REQUIRED WORK:
Rewrite the lines from the one containing "The image size is (1038, 510)." through the end of the lines as a JSON list of strings, one string per line, with blank lines skipped and the pictures left out.
==== PROVIDED RECORDS
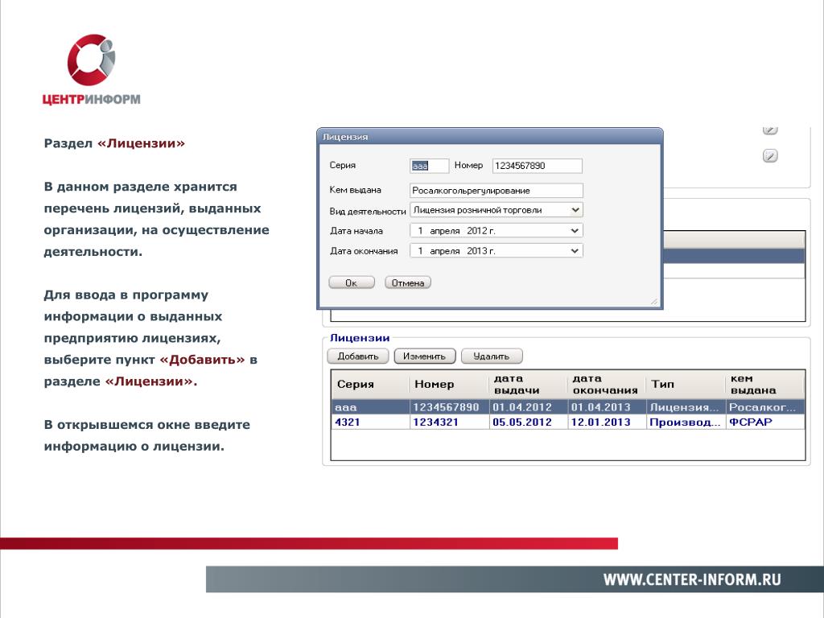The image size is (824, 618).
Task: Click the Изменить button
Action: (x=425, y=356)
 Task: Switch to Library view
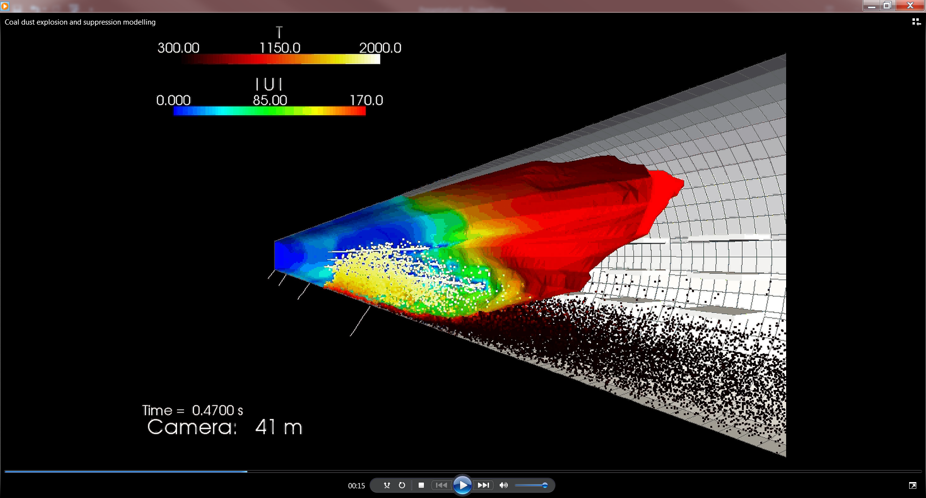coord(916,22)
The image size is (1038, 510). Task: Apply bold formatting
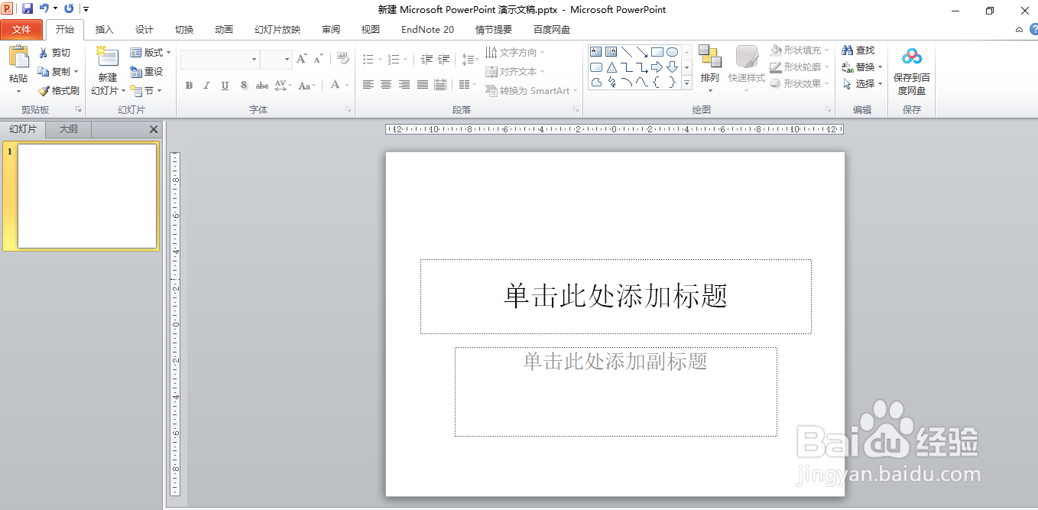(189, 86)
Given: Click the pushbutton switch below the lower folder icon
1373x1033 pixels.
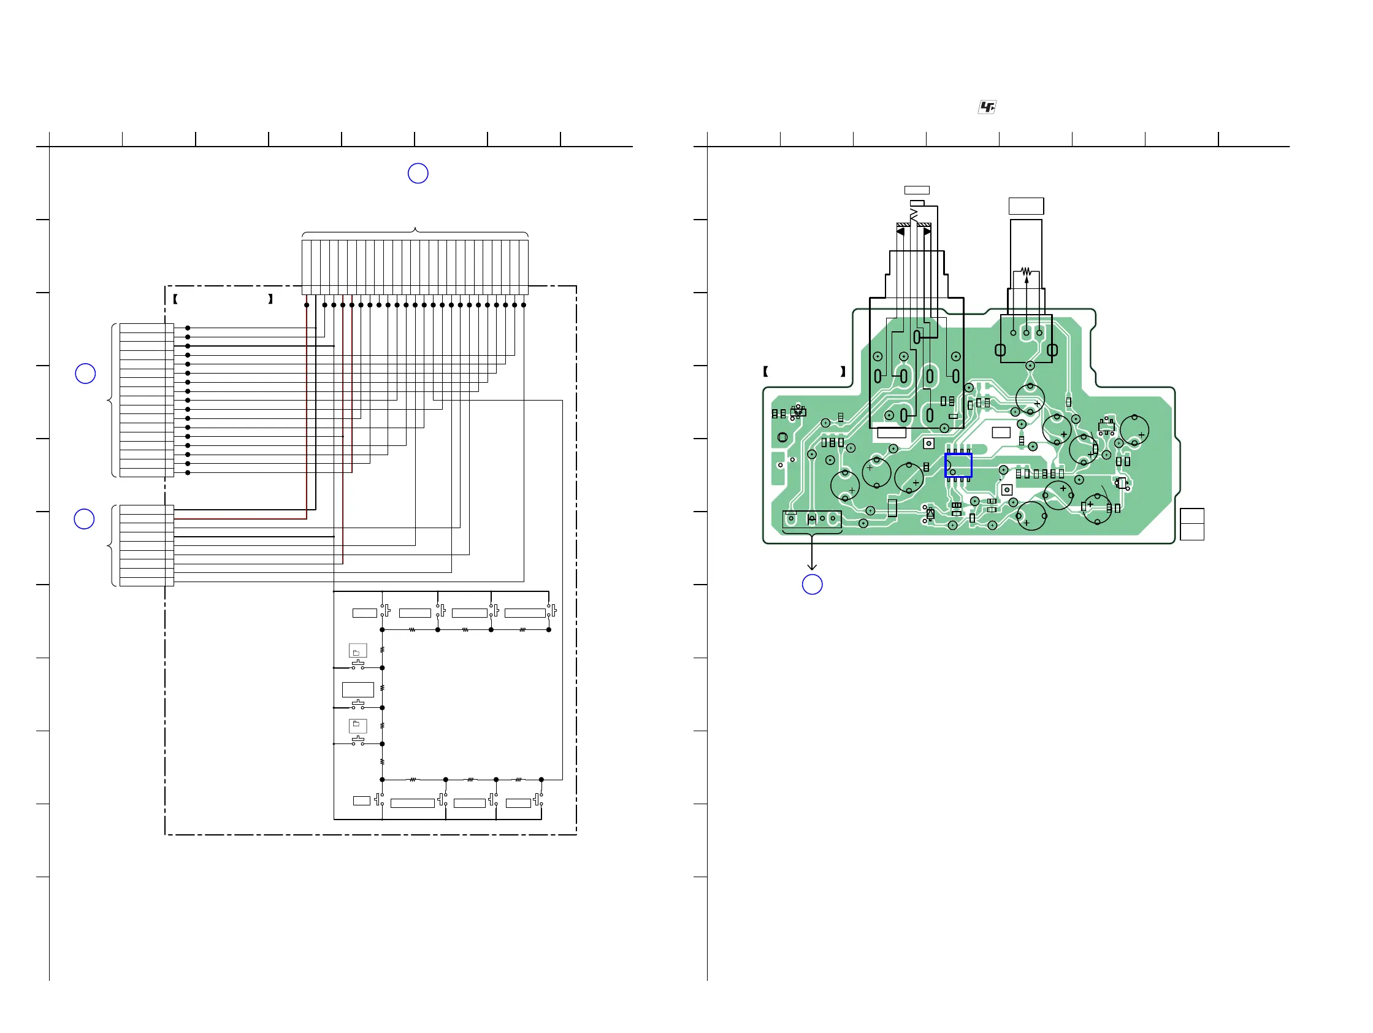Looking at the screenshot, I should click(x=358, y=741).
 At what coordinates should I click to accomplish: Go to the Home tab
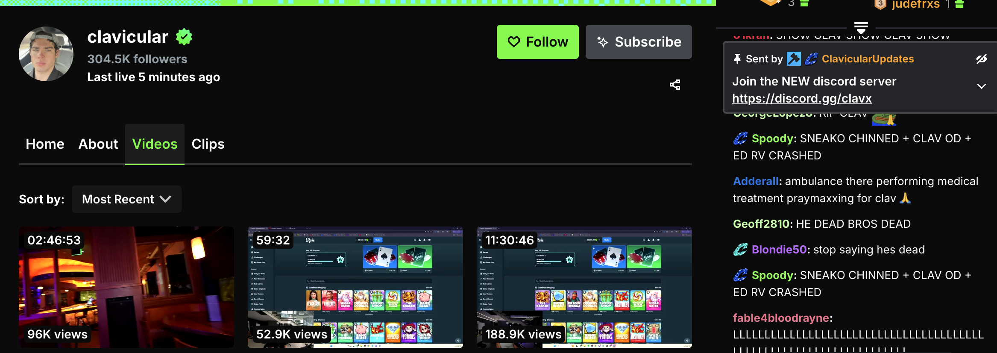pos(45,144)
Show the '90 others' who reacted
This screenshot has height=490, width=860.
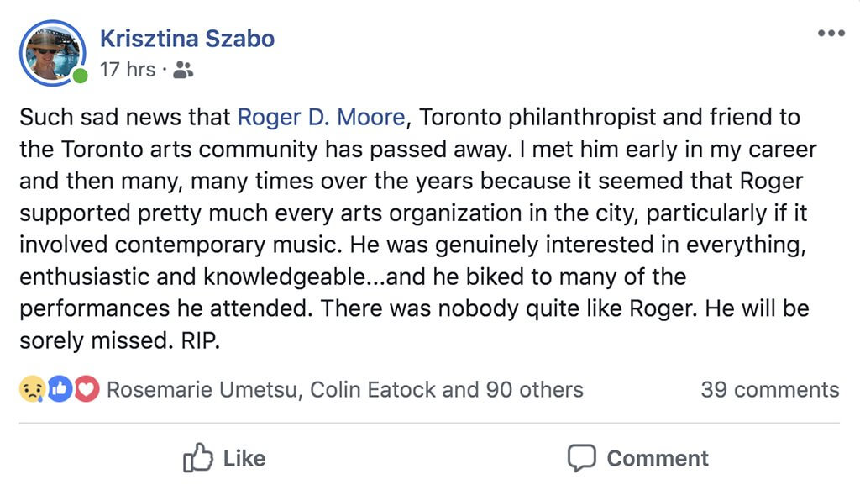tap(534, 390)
========
ANSWER BELOW:
[
  "The image size is (1038, 510). Task: Apply bold formatting",
  "(189, 86)",
  "Given: Click the pushbutton switch below the lower folder icon",
  "1373x1033 pixels.",
  "Looking at the screenshot, I should click(x=358, y=741).",
  " At what coordinates should I click to accomplish: Go to the Home tab",
  "pos(45,144)",
  "Show the '90 others' who reacted",
  "This screenshot has height=490, width=860.",
  "tap(534, 390)"
]